§ Document excerpt:

Monday, November 3, 2008

Kindred Spirits

I am so excited that the Yuval Ron Ensemble is coming to Houston! Although we use some of their beautiful, intoxicating music in the Al Andalus Project, I have never had the chance to meet them or to hear them live.

Now is the chance...for me, and for you, too! They peform a concert at the Jewish Community Center's Kaplan Theatre this Saturday, November 8th, at 8:00pm.

It was an exciting moment when our Music Director, Sharon Joy, discovered the Yuval Ron website. Here was a composer and a music ensemble that are dedicated to bringing people together in peace through the music traditions of Islam, Judaism and Christianity! How in line with Dancepatheatre and especially with our Al Andalus Project is that?! Their music focuses on particular regions and eras, and naturally Al Andalus is one of them. On top of that, there are two dancers who sometimes join the ensemble: a Sufi; and Maya Karrasso (see below), who blends various styles of Oriental dance. Even more alignment with us and with my Modern-Andalusian Fusion class!

Even before that moment of discovering his website, Sharon and I knew that Yuval Ron was a kindred spirit. He composed the music for the Academy Award winning independent short film, West Bank Story. A spoof of West Side Story (as you may have guessed), this hilarious and brilliant work pokes fun at everyone equally, and makes you laugh till your sides split. The music is just perfect, and is integral to both the film's effectiveness and its hilarity.

§ Set tasks:
(a) Answer these questions about the post on the Yuval Ron Ensemble:
(i) In which venue will the ensemble perform its concert?
(ii) Who discovered the Yuval Ron website?
(iii) Which film did Yuval Ron compose the music for?
(b) Edit the post on the Yuval Ron Ensemble and write it out from "Kindred Spirits" to "8th, at 8:00pm.", replacing "Kaplan Theatre" with "main auditorium".
(c) Pick up the post on the Yuval Ron Ensemble from its last sentence and continue it.
The lines that come after this post are not needed for anything here.

§ Source data:

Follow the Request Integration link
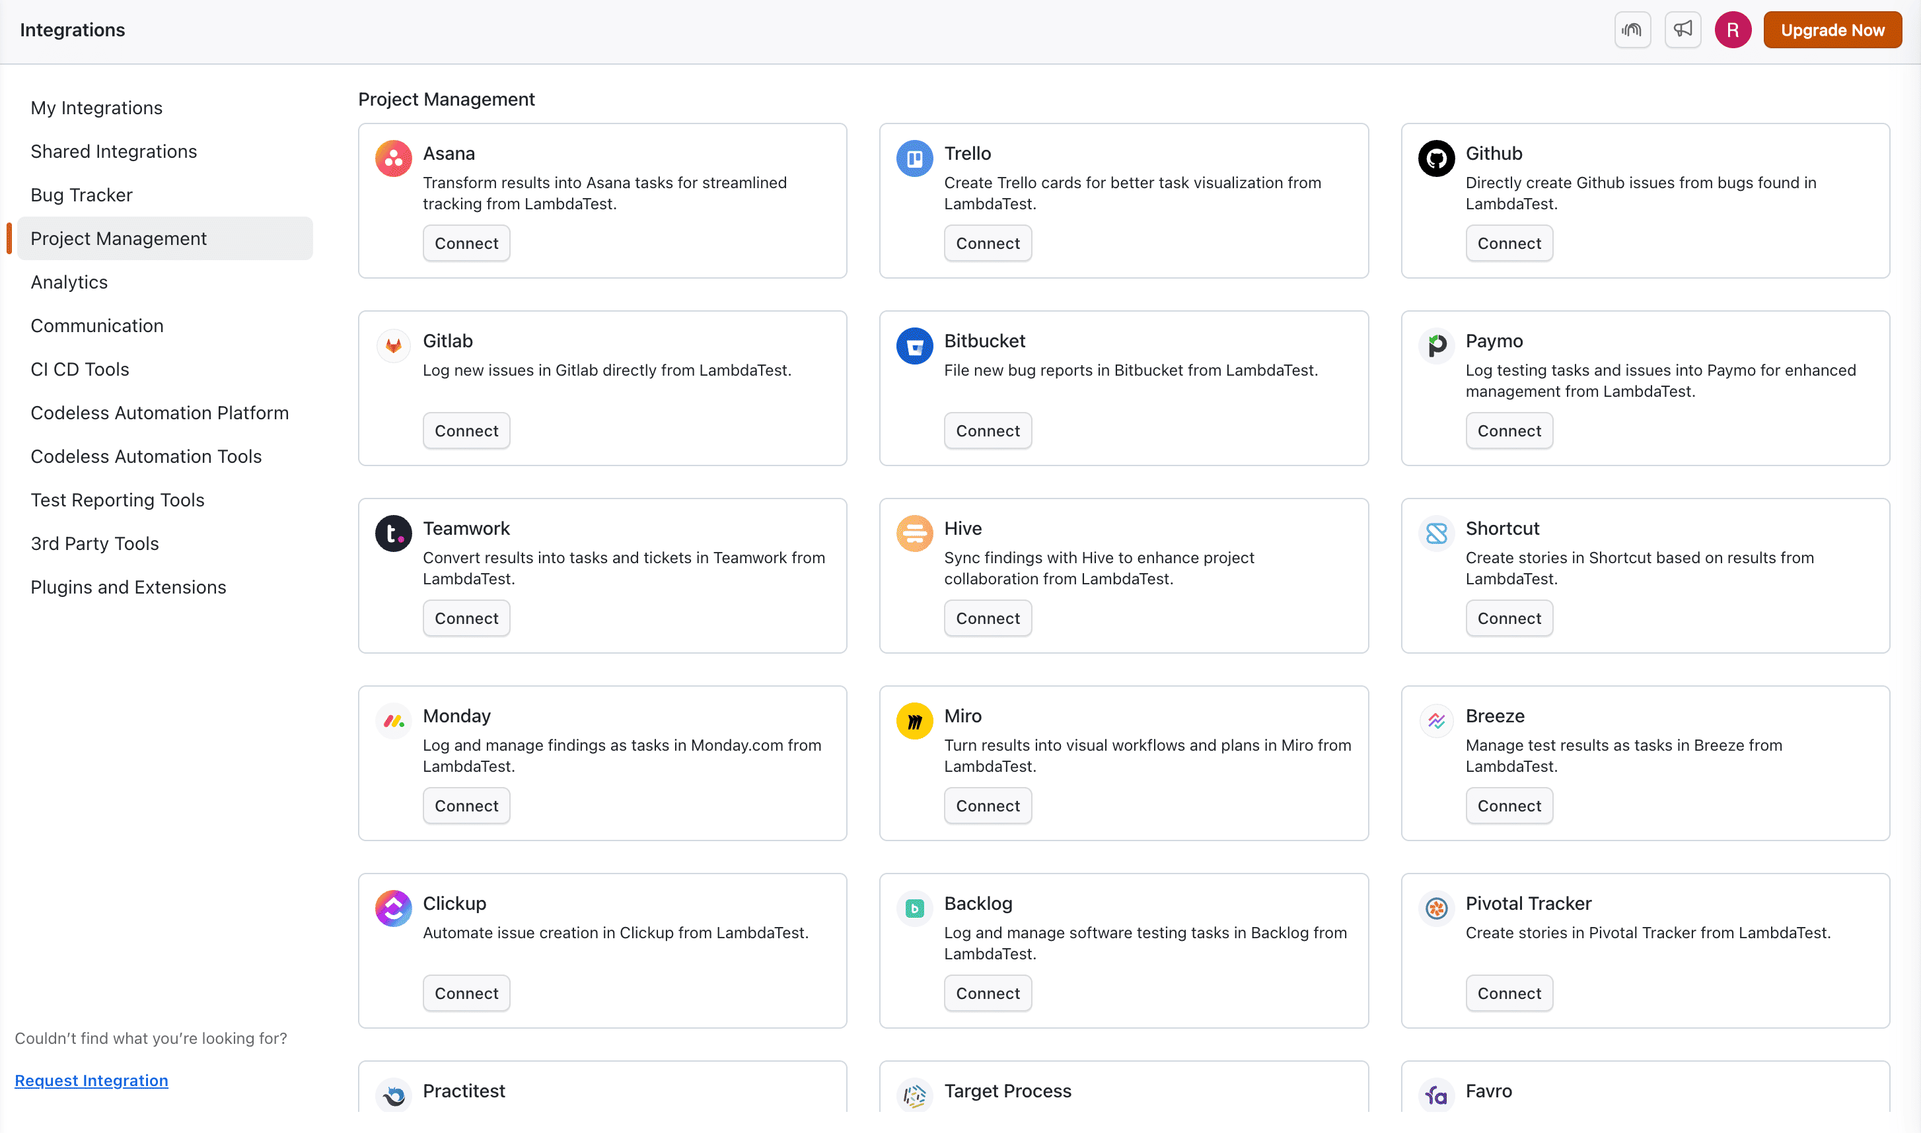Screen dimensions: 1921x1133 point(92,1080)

§ Answers to each task:
(a)
(i) The Jewish Community Center's Kaplan Theatre
(ii) Sharon Joy, the Music Director
(iii) West Bank Story

(b)
Kindred Spirits

I am so excited that the Yuval Ron Ensemble is coming to Houston! Although we use some of their beautiful, intoxicating music in the Al Andalus Project, I have never had the chance to meet them or to hear them live.

Now is the chance...for me, and for you, too! They peform a concert at the Jewish Community Center's main auditorium this Saturday, November 8th, at 8:00pm.

(c)
Sharon had already obtained a DVD of West Bank Story and used it in her peace-making work with Houston's Palestinian-Jewish Dialogue group that she founded and facilitates. (Yes, even though she now lives in Louisisana, Sharon travels to Houston each month to contnue her work with the group. That's dedication!) I watched it twice before the film was honored with the Academy Award. So we already loved the work of Yuval Ron before we knew about his greater body of work.

When Sharon told me about the website, I heard some of the music, and all of this came together, it was an exciting moment! And when Yuval granted permission for us to use selections of his music for the Al Andalus Project, it was a joyous moment!

For those of you who saw the August, 2007 version of Al Andalus! The Legend, Yuval Ron's music accompanies some of the highlights of the production including: the men's duet with the Botany Codex; the "good news duet" when Shaprut stops Fatima from fleeing Cordoba; the opening of the Act II with various mystical traditions portrayed in dance.

Besides the upcoming Saturday night concert, another highlight of the Yuval Ron Ensemble is Maya Karrasso's Belly Dance Master Class on Friday, November 7th, 4:30-6:00pm, also at the JCC. You bet your belly I'm going to be there taking it!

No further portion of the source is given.